Precisamente en este interludio se echó en falta un mayor dinamismo en la marcha del recital, pues tras Alejandro el público se enfrió en espera de la nueva aparición de la diva, a la sazón cambiándose de nuevo. Reapareció tocando, o simulándolo, no quedó claro, un sintetizador colgado como una guitarra. Lo que sí quedó claro es que las lentejuelas no habían desaparecido, en este caso dando relieve a un modelo en blanco con botas altas y pantalón corto. Parecía una Pinito del Oro postmoderna. Pinta idónea para cantar Just dance y dar rienda suelta al hedonismo. De nuevo frenazo, la diva en plan esfinge congelada y otra presentación en plan cómplice con los monstruitos, sus fans. Éstos permanecían con los ojos como platos, atentos a la cantidad de estímulos visuales que los asaltaban sin descanso. Más abiertos aún estuvieron cuando a Lady Gaga la medio desvistió uno de sus bailarines para dejar en términos aún más escuetos su ya escueto atuendo. La cosa se detuvo en descubrir los brazos. Sonó Telephone con más guitarrazos, y un nuevo acto concluyó. El concierto ya estaba mediado, la diva cambiándose de nuevo y el público queriendo llegar al cielo.

(Entradas de datos guardadas)
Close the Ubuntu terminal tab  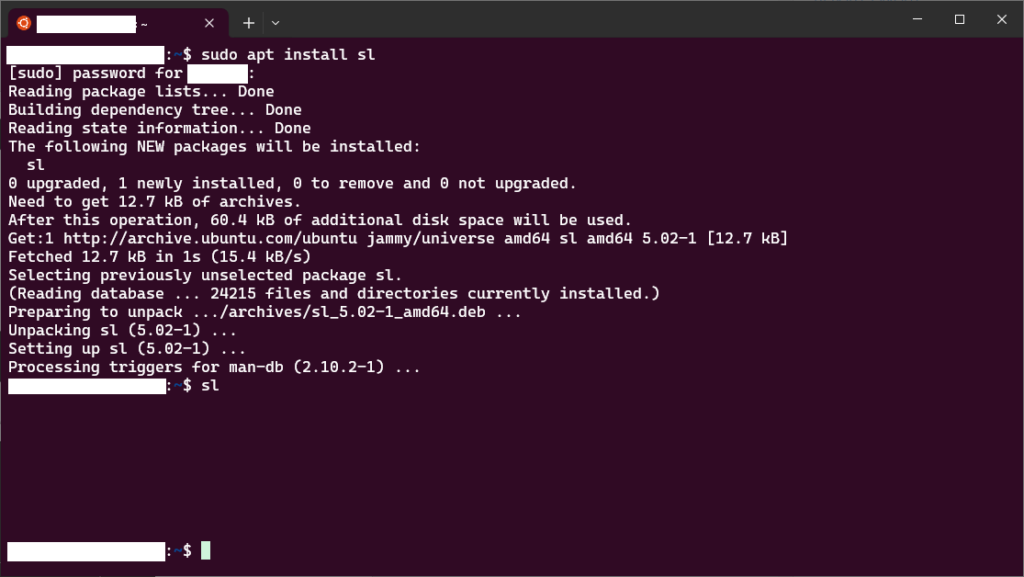(209, 23)
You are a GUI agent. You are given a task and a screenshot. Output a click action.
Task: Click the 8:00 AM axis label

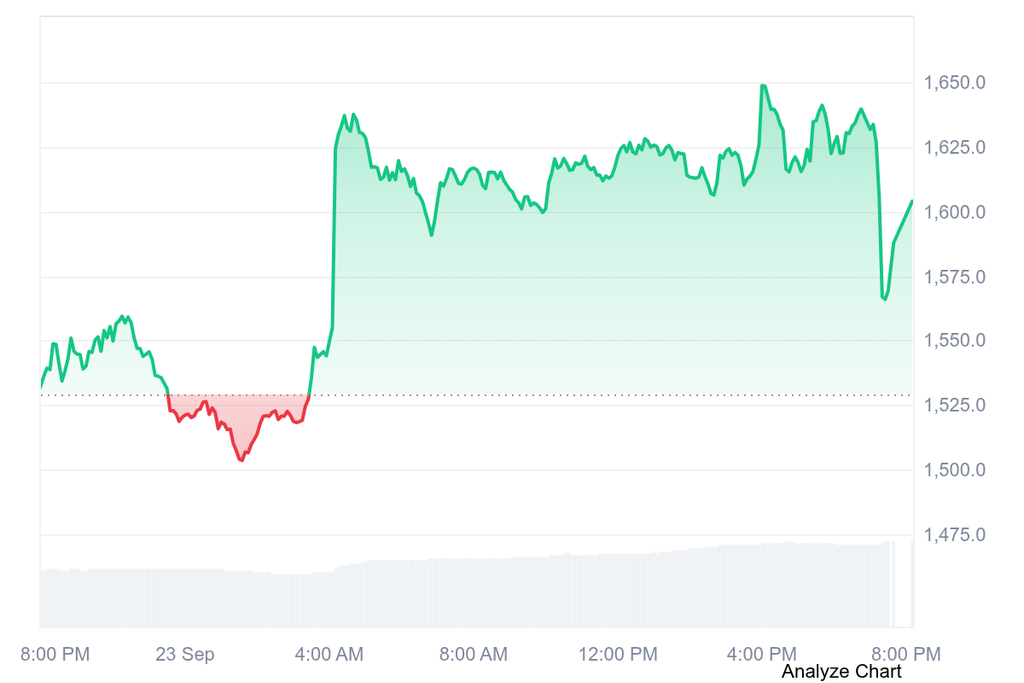(x=473, y=654)
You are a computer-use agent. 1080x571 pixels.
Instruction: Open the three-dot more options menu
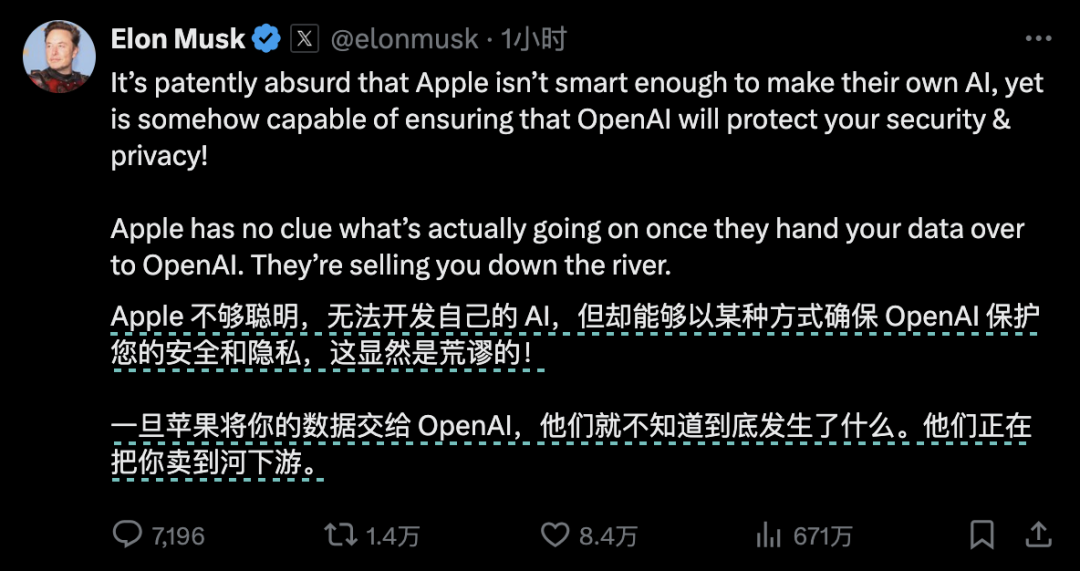click(1036, 37)
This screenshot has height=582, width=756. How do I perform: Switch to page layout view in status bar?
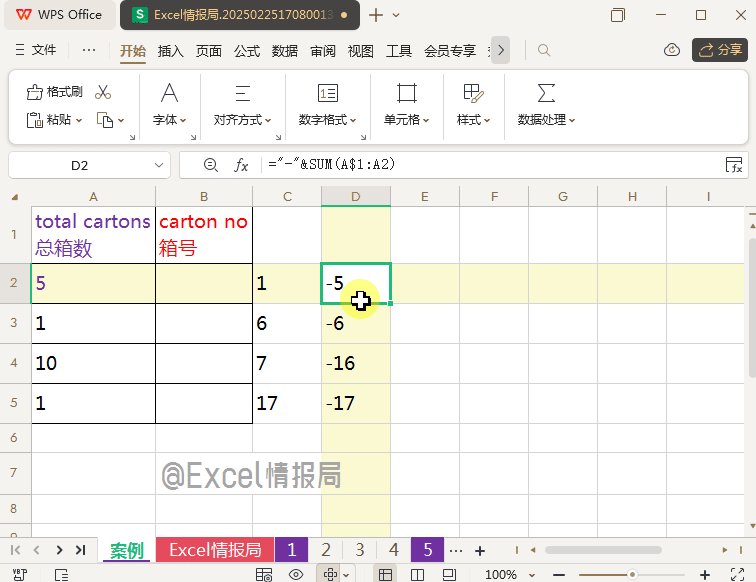pyautogui.click(x=417, y=574)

**QUÉ DEBES HACER**: Retoma la reseña del concierto de Lady Gaga y continúala a partir de su última frase. Los datos no hacen falta aquí.

**RESULTADO DE TAREA**:
El ascensor lo ponía Lady Gaga, pero siempre se paraba en muchos pisos. Y vale, siempre era ella el centro de las imágenes, pero igual los fieles de la diva van a un concierto para verla no precisamente en pantalla. Pelillos a la mar, en Applause se descolgaron tres puentes del techo y Lady Gaga, ahora vestida como de ninja con un mono ajustado y negro de mangas floreadas, pasó del escenario principal a los tres secundarios repartidos por la pista. Todo menos su cuerpo era color, inocentes florecitas que lo decoraban todo. Fue lo más vistoso del recital junto con el encendido de móviles de la asistencia que más tarde llegó con The Edge Of Glory, dedicada a Barcelona y a su tragedia del verano.
El concierto continuó con la misma tónica, un gran despliegue audiovisual entre parones, con multitud de pantallas que sólo tenían un objetivo: ella. Y ella quiso, quiere siempre, funcionar como algo más que una cantante, más bien como una suerte de guía espiritual siempre dispuesta para quienes soliciten su amparo y comprensión. Por eso los conciertos de Lady Gaga son una liturgia, liturgia vistosa destinada a los que se sienten incomprendidos. Un relato anterior a la Biblia que cuela entre unos guitarrazos tan antiguos como las misas.